We grab the newest rows by comparing the maximum value of the import column between the cached and origin tables:
-- max value in the cache is 123456 select * from users where id > 123456;
The third strategy is for large tables that only update recent rows. This is especially useful when the table is too large to regularly do a Full Update, and is not truly append-only.
We see this most often with tables that hold objects soon to be changed by a background process, like email and transaction logs tables. These rows get marked as successful or failed a few minutes after they are created.
Note: Bounded Updates are only supported on tables with a timestamp import column and the bound must be in terms of the import column.
Every time it's scheduled, the Bounded Updates strategy replaces the most recent N days of rows. The Periscope Cache rows are replaced by rows in the customer database that have an import column value after the start of the bound. With the Bounded Update strategy, there is a short period of time where the rows have been removed from the Periscope Cache but have not been replaced with the updated rows.

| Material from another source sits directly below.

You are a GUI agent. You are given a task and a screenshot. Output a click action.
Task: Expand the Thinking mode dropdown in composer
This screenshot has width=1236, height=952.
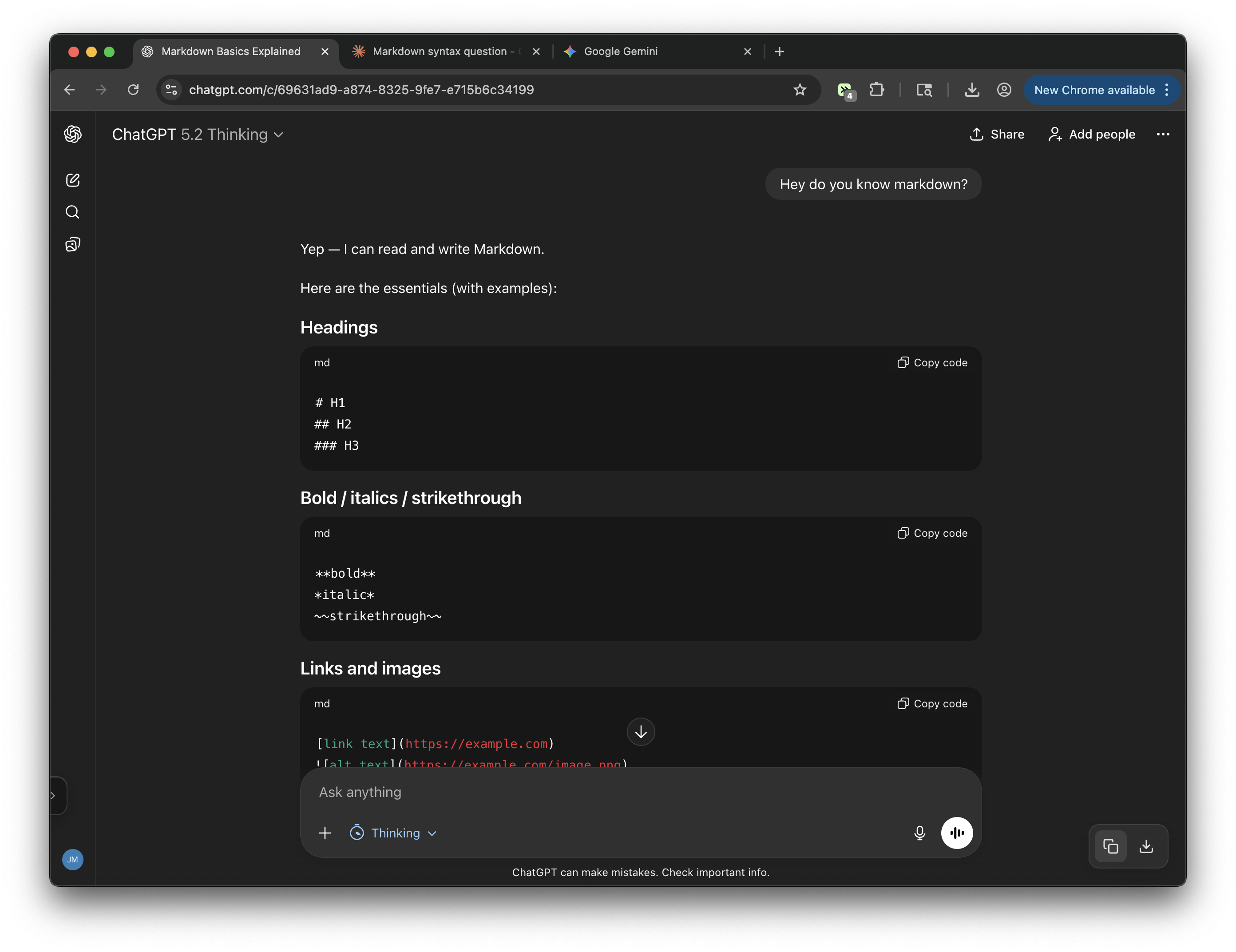click(393, 833)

For example, a configuration that fetches and replaces the last 3 days of rows every day using a
created_at import column. This strategy will first remove all rows in the periscope cache where
created_at is in the last 3 days. It will then import rows from the customer database where
created_at is greater than the largest value that exist on the cache.
With almost all caching strategies, Periscope Data grabs data in batches of 25,000 rows and re-queries the table until all rows have been acquired. To do this, we use an integer or timestamp import column that is unique, non-null, and monotonically increasing value.
Common columns that work well as import columns include
id columns that are auto-incrementing with new rows, and
created_at timestamps that are unique and indexed.
The Periscope Cache population strategies rely on these import columns to find new rows, and can miss rows if the expectations are not met.
New rows are expected to have larger values than old rows. Non-integer IDs and UUIDs usually do not meet this requirement. Thus, import columns must be:
Admin users can add new tables to the Periscope cache, as well as edit current cache settings and remove tables from the cache.
To start caching tables, navigate to the cache menu via the settings icon in the bottom left corner of the screen. If the cache option is not visible, Periscope Support may need to configure the database for the Cache.
Open the caching menu for a table by clicking the row that corresponds to that table. Select the Caching Strategy from the dropdown that best fits the table as described in the strategies above.
After selecting a caching strategy, choose an import column from the dropdown. Click the question mark to find out more information on selecting the appropriate import column.
The Full Update of the cache can be set to run at an interval.
Alternatively, the Full Update can be scheduled to run at specific time in UTC every day.
If an "Incremental" or "Full and Incremental" Caching Strategy has been selected, the Incremental Update interval can be set.
Once a table has been configured for the Cache, click "Save" to start the caching process.
If a "Bounded Updates" Caching Strategy is selected, both the update interval and update window will need to be selected. The interval is the frequency at which the updates will occur and the window is how far back from the current time the rows will be refreshed.
In the above screenshot, the annotations table has been set to perform bounded updates every 24 hours. When the bounded update runs, it will look back over the update window of 4 days from the current timestamp and reload that data into the cache.
In the scenario that a full update of the table that is currently cached needs to be restarted, the "Reload" icon in the cache menu can be clicked.
If a table is no longer needed on the Cache, it can be removed using the "Delete" button in the Cache menu.
To temporarily stop caching a table, the "Cache Enabled" can be turned off switch. This will stop any future caches of the table but keep the current cached version of the table stored. The cached version will remain available for querying.